Exercise objective:
Work through the records below and copy every line that includes "video".

Dataset extract:

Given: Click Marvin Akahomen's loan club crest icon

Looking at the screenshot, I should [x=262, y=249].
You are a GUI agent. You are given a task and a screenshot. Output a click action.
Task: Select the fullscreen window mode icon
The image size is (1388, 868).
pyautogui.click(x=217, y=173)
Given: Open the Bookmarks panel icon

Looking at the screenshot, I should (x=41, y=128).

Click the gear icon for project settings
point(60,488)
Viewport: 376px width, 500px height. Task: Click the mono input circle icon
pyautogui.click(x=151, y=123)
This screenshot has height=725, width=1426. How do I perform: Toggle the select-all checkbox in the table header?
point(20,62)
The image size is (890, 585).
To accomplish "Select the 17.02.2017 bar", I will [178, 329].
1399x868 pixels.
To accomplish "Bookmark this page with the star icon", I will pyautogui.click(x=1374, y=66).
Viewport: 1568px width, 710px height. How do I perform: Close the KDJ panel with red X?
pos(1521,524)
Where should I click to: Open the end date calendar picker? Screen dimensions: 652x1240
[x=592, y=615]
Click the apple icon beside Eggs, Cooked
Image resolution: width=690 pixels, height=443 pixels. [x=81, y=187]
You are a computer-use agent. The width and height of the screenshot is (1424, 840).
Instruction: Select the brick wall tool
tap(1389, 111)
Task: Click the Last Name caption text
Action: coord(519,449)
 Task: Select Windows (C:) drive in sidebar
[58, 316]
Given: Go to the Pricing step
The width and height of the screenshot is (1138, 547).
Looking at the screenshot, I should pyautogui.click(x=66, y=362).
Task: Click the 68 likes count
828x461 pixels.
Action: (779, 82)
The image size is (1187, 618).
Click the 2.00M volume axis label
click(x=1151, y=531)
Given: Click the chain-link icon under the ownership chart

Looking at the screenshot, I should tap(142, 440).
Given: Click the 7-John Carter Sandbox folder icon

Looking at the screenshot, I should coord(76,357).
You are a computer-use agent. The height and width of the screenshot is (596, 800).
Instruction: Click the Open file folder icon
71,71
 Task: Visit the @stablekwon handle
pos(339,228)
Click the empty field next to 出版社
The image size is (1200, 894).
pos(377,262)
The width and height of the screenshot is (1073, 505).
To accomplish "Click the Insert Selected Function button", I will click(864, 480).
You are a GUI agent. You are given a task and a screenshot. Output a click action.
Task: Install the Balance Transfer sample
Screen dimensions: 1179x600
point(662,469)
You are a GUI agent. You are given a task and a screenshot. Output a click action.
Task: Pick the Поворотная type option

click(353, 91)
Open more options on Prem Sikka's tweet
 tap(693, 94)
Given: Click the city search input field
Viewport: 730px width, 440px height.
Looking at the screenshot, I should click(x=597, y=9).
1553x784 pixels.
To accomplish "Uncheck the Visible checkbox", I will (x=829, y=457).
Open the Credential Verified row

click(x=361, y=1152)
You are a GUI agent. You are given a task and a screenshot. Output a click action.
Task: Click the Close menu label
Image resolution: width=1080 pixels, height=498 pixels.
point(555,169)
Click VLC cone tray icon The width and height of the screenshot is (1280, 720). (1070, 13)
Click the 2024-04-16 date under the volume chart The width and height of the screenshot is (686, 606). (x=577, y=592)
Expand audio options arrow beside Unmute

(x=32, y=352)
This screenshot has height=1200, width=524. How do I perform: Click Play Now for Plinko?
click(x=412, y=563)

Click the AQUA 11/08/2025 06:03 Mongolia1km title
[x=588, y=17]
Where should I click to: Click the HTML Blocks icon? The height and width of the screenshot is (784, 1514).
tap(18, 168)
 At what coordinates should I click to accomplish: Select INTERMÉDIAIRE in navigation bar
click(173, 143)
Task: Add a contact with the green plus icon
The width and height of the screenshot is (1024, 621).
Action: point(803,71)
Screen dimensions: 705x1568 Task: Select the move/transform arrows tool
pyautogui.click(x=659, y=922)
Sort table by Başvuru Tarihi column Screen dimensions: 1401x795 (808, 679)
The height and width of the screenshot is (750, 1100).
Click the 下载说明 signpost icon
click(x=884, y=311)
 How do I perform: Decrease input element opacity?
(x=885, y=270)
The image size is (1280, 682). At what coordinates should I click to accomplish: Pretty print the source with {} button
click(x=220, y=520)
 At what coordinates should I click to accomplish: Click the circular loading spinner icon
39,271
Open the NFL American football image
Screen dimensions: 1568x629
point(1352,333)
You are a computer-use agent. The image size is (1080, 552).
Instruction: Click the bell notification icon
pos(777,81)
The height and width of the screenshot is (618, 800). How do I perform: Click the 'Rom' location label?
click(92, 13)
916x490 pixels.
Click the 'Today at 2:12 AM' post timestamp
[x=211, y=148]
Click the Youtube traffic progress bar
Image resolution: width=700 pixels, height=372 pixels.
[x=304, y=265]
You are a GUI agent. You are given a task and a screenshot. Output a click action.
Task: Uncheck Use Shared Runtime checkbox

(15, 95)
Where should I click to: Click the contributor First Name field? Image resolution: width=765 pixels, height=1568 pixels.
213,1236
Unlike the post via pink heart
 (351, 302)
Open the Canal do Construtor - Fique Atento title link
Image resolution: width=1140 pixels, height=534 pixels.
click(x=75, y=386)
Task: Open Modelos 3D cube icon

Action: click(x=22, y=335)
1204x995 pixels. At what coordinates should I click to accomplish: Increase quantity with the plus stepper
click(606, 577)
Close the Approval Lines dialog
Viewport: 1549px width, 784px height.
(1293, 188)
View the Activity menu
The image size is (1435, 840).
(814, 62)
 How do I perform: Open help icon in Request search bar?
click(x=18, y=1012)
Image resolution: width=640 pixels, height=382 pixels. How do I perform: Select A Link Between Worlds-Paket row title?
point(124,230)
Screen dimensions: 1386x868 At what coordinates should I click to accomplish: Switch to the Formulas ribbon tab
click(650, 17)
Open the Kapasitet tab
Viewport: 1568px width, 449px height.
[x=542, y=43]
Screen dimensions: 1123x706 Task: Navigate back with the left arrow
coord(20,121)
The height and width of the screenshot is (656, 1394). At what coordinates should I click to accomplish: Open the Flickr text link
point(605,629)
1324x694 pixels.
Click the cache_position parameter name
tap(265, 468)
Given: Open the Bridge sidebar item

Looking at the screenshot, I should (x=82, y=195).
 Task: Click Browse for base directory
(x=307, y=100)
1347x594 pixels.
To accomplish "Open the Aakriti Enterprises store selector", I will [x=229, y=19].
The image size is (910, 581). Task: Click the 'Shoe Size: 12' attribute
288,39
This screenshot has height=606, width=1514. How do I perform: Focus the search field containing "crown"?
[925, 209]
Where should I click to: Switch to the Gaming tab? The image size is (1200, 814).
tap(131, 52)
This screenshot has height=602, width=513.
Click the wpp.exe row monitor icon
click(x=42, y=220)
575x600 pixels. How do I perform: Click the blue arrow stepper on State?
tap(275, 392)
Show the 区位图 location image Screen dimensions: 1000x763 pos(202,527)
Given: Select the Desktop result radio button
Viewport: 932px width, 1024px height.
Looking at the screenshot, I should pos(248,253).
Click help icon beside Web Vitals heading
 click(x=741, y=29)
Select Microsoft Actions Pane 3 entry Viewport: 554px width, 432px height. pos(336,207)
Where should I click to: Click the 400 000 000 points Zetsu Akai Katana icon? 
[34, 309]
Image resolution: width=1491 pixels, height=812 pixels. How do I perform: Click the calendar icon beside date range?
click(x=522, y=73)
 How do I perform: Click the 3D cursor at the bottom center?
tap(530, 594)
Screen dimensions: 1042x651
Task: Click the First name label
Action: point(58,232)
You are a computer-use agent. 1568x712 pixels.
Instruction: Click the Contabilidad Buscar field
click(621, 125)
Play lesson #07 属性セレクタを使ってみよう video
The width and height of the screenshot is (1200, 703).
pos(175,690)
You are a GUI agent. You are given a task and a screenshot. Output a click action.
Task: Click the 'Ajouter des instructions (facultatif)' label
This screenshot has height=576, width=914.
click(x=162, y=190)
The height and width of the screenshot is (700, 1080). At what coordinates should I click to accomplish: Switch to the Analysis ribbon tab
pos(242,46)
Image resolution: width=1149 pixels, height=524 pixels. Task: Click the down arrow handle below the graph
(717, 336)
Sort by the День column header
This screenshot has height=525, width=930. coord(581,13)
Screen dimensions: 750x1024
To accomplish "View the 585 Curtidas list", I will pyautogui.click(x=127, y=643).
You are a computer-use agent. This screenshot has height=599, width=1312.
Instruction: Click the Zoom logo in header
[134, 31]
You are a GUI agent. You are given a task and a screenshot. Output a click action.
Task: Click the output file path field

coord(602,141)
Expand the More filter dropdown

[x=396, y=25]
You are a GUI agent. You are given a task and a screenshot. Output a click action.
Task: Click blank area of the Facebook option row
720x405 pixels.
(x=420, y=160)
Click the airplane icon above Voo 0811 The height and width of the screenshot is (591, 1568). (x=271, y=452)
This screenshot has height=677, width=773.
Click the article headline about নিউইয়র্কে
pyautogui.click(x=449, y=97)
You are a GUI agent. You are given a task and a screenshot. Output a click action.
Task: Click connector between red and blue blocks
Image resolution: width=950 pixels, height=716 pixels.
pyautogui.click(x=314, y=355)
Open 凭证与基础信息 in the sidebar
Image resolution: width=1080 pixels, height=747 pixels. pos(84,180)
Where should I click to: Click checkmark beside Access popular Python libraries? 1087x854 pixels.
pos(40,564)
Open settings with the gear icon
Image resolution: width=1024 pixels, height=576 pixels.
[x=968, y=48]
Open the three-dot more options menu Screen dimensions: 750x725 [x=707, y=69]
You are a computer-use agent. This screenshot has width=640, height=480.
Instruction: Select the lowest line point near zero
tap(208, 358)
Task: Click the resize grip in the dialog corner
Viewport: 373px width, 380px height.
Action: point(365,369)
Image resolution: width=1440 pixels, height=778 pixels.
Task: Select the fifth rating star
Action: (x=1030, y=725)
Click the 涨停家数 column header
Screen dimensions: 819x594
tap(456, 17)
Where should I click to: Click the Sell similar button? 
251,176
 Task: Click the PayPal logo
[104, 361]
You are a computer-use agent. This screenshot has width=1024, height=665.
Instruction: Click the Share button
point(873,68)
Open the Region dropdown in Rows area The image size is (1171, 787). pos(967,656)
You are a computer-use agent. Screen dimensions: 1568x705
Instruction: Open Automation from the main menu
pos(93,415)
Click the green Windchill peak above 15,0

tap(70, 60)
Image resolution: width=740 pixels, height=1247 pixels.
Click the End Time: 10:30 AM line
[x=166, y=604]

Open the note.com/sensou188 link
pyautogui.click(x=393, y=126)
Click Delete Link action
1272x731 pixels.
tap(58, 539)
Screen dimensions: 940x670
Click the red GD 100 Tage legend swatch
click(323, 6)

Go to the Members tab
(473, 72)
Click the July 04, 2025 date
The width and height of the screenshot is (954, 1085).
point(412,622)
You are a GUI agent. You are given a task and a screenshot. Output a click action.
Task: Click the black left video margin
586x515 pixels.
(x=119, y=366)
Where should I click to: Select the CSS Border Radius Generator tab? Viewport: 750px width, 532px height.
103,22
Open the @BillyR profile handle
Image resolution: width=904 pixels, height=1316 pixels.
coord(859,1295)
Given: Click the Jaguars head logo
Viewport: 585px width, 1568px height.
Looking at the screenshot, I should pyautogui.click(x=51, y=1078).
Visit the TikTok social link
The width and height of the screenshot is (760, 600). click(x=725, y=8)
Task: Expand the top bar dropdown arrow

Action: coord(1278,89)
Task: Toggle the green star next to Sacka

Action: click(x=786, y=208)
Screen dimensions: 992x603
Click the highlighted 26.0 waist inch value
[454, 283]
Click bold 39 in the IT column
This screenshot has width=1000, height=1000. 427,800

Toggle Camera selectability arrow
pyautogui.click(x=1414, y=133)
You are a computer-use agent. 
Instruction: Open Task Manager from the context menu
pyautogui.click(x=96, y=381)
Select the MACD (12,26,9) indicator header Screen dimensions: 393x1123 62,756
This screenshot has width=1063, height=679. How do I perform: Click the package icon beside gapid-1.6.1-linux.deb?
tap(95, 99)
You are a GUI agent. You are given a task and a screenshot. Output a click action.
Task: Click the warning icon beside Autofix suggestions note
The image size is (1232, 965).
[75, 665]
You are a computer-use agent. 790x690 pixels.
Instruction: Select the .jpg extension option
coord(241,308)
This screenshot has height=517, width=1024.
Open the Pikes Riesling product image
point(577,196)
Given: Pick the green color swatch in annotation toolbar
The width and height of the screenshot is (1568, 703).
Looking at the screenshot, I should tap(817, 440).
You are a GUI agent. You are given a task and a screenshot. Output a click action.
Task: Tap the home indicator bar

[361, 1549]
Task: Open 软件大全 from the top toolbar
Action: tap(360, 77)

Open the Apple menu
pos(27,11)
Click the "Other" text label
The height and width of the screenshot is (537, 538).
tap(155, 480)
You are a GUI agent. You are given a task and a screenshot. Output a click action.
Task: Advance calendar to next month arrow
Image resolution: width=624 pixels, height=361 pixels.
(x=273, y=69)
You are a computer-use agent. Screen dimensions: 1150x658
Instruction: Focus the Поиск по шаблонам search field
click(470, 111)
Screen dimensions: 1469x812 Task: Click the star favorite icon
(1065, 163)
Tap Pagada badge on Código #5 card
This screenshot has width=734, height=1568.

Response to the task:
Play lesson #07 属性セレクタを使ってみよう video
Task: Click the black left video margin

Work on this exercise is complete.